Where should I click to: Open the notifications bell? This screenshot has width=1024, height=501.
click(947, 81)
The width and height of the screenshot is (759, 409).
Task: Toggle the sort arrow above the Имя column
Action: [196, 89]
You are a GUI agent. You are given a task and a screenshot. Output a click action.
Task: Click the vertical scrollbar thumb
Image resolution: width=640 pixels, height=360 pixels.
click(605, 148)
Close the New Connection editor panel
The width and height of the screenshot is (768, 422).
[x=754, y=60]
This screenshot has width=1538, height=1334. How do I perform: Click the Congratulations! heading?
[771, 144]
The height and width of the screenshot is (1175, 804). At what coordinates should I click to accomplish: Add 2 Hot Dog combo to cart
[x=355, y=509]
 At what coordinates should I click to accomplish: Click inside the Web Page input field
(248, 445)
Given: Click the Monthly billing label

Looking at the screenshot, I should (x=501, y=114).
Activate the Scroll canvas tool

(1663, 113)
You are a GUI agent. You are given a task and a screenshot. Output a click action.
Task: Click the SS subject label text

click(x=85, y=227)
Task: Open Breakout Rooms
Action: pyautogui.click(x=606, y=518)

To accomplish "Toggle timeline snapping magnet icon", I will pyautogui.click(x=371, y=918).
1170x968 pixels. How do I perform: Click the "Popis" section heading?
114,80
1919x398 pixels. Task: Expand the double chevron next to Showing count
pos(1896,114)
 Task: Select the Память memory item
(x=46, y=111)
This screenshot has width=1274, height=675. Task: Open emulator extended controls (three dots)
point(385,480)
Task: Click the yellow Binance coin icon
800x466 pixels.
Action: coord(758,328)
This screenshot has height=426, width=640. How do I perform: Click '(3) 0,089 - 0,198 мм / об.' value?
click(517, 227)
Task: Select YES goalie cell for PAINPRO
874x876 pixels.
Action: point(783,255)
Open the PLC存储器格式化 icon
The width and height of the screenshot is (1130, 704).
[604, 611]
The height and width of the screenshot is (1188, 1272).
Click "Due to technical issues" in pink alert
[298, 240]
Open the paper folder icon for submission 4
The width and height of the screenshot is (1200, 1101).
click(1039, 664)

+++

# EXERCISE INSTRUCTIONS:
Convert the lines from the start of the items through the line containing "Action: [196, 89]" into a JSON list of strings, with one string per line and blank lines omitted.

# SOLUTION TO THE PROBLEM:
[
  "Where should I click to: Open the notifications bell? This screenshot has width=1024, height=501.",
  "click(947, 81)",
  "The width and height of the screenshot is (759, 409).",
  "Task: Toggle the sort arrow above the Имя column",
  "Action: [196, 89]"
]